Records provided
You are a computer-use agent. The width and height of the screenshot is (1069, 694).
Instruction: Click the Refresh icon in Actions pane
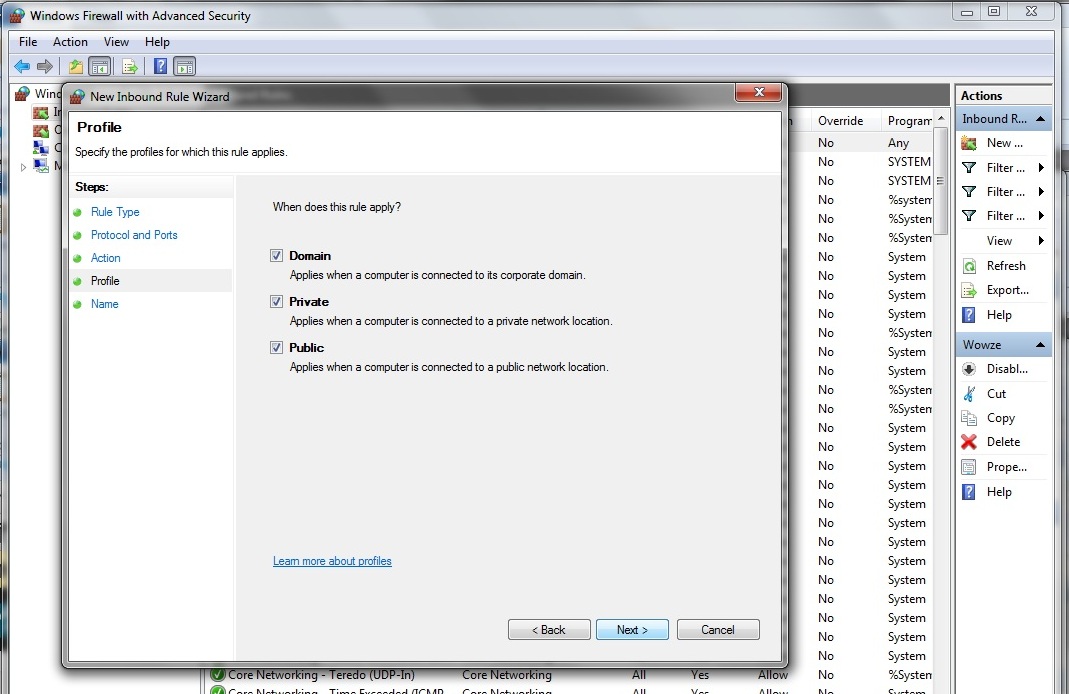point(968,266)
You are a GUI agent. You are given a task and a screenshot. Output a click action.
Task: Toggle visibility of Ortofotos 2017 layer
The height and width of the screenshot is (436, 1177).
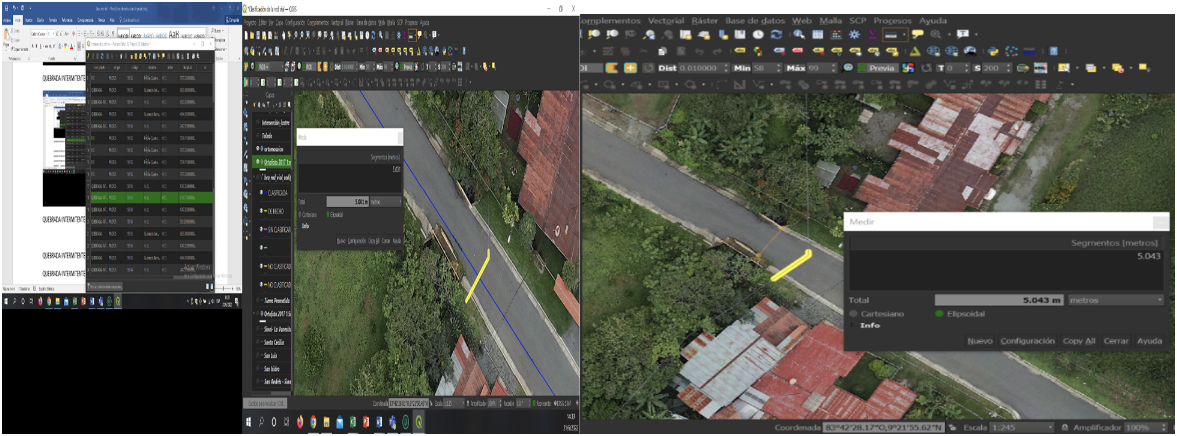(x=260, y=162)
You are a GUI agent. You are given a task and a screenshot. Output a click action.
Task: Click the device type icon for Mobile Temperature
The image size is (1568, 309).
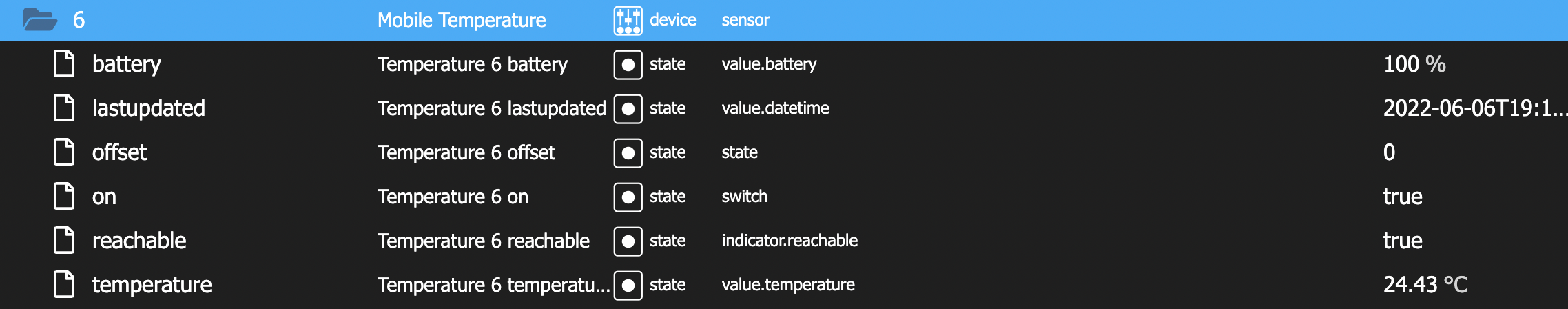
--
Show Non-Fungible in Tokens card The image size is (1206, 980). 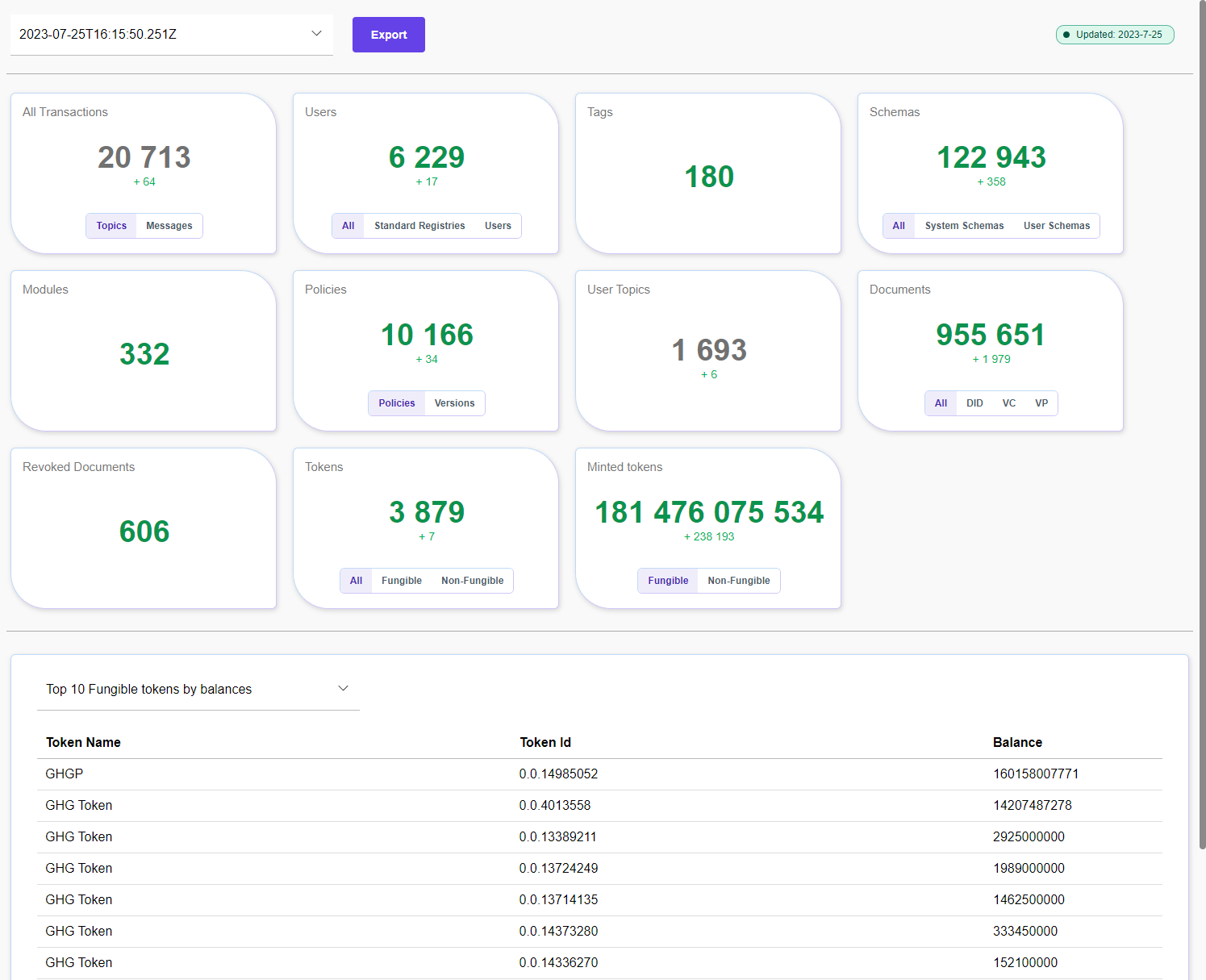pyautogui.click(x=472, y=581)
...
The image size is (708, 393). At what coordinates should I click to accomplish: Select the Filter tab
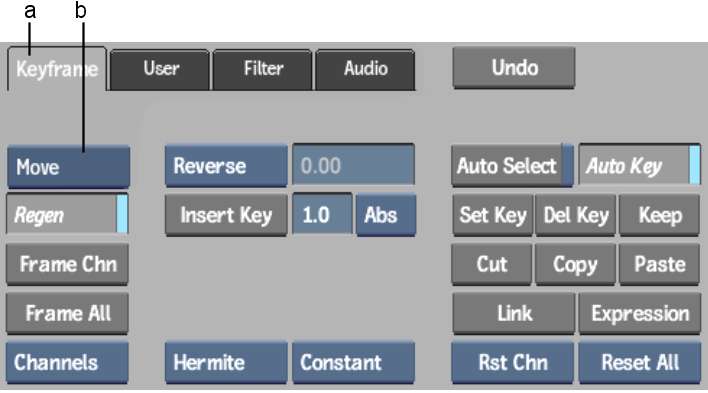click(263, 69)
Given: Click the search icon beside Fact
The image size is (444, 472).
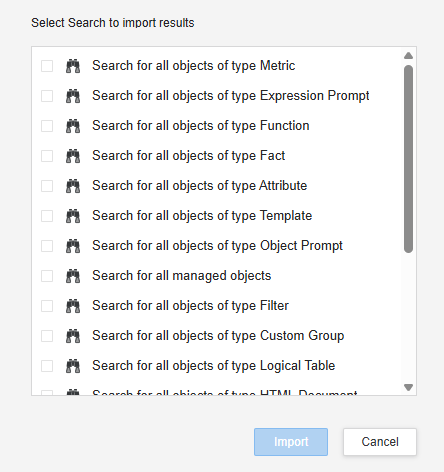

Work to complete
Shift every click coordinate in the answers by -46 and write the entries out again, requests included. Begin at the line that contains "You are a computer-use", stop after the line that contains "The image size is (1568, 309).", and leave the pictures out.

Worked answer
You are a computer-use agent. The width and height of the screenshot is (1069, 694).
Instruction: Click the Refresh icon in Actions pane
point(922,220)
You are a GUI agent. You are given a task and a screenshot. Output a click action.
Task: Toggle visibility of Ortofotos 2017 layer
The height and width of the screenshot is (436, 1177).
(x=214, y=116)
You are a GUI agent. You are given a task and a screenshot. Output a click action.
Task: Click the device type icon for Mobile Temperature
The image size is (1568, 309).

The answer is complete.